- **任务要求**:
重新输出下列全部条目，将其中的“Image resolution”替换为“Screen resolution”，其余内容一律保持不变。

- **条目列表**:
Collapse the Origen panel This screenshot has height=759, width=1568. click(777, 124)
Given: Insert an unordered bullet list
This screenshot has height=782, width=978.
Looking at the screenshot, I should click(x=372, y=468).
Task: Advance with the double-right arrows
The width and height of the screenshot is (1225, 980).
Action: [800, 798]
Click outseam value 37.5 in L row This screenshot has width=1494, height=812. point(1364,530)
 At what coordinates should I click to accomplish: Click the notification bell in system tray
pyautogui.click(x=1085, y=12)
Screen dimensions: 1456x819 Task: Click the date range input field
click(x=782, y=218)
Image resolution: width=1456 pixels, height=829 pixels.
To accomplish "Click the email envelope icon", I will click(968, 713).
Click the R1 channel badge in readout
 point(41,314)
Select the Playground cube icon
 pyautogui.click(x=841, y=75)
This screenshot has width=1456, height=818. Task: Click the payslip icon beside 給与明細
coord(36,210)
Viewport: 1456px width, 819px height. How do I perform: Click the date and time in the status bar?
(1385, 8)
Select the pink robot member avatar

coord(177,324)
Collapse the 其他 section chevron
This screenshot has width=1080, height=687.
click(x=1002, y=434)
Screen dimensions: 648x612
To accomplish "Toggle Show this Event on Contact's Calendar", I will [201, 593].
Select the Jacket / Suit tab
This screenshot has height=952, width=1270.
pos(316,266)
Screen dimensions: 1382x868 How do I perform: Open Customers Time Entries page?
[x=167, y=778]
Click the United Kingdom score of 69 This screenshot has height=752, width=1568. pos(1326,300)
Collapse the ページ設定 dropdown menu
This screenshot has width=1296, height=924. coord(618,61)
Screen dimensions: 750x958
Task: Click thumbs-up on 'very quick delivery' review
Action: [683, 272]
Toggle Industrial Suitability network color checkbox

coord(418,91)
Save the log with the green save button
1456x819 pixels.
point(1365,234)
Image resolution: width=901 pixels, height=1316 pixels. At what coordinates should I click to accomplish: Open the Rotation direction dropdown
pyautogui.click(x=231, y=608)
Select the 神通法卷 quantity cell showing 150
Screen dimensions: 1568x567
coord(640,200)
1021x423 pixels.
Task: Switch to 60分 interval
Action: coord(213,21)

- **解答**:
Collapse the Origen panel This screenshot has height=759, width=1568. click(777, 124)
Given: Insert an unordered bullet list
This screenshot has height=782, width=978.
Looking at the screenshot, I should click(x=372, y=468).
Task: Advance with the double-right arrows
The width and height of the screenshot is (1225, 980).
Action: [800, 798]
Click outseam value 37.5 in L row This screenshot has width=1494, height=812. point(1364,530)
 At what coordinates should I click to accomplish: Click the notification bell in system tray
pyautogui.click(x=1085, y=12)
Screen dimensions: 1456x819 Task: Click the date range input field
click(x=782, y=218)
Screen resolution: width=1456 pixels, height=829 pixels.
To accomplish "Click the email envelope icon", I will click(968, 713).
Click the R1 channel badge in readout
 point(41,314)
Select the Playground cube icon
 pyautogui.click(x=841, y=75)
This screenshot has width=1456, height=818. Task: Click the payslip icon beside 給与明細
coord(36,210)
Viewport: 1456px width, 819px height. How do I perform: Click the date and time in the status bar?
(1385, 8)
Select the pink robot member avatar

coord(177,324)
Collapse the 其他 section chevron
This screenshot has width=1080, height=687.
click(x=1002, y=434)
Screen dimensions: 648x612
To accomplish "Toggle Show this Event on Contact's Calendar", I will [201, 593].
Select the Jacket / Suit tab
This screenshot has height=952, width=1270.
pos(316,266)
Screen dimensions: 1382x868 How do I perform: Open Customers Time Entries page?
[x=167, y=778]
Click the United Kingdom score of 69 This screenshot has height=752, width=1568. pos(1326,300)
Collapse the ページ設定 dropdown menu
This screenshot has width=1296, height=924. coord(618,61)
Screen dimensions: 750x958
Task: Click thumbs-up on 'very quick delivery' review
Action: [683, 272]
Toggle Industrial Suitability network color checkbox

coord(418,91)
Save the log with the green save button
1456x819 pixels.
point(1365,234)
Screen resolution: width=901 pixels, height=1316 pixels. At what coordinates should I click to accomplish: Open the Rotation direction dropdown
pyautogui.click(x=231, y=608)
Select the 神通法卷 quantity cell showing 150
Screen dimensions: 1568x567
coord(640,200)
1021x423 pixels.
Task: Switch to 60分 interval
Action: coord(213,21)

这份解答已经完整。